Pixel coordinate grounding data:
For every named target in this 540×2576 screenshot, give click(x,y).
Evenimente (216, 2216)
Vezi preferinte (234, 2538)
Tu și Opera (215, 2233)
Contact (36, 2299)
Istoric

**Exercise instructions**:
All the entries above are to be transcribed without any alteration.

**Task solution**:
For every named target in this 540×2576 screenshot, give click(x,y).
Evenimente (216, 2216)
Vezi preferinte (234, 2538)
Tu și Opera (215, 2233)
Contact (36, 2299)
Istoric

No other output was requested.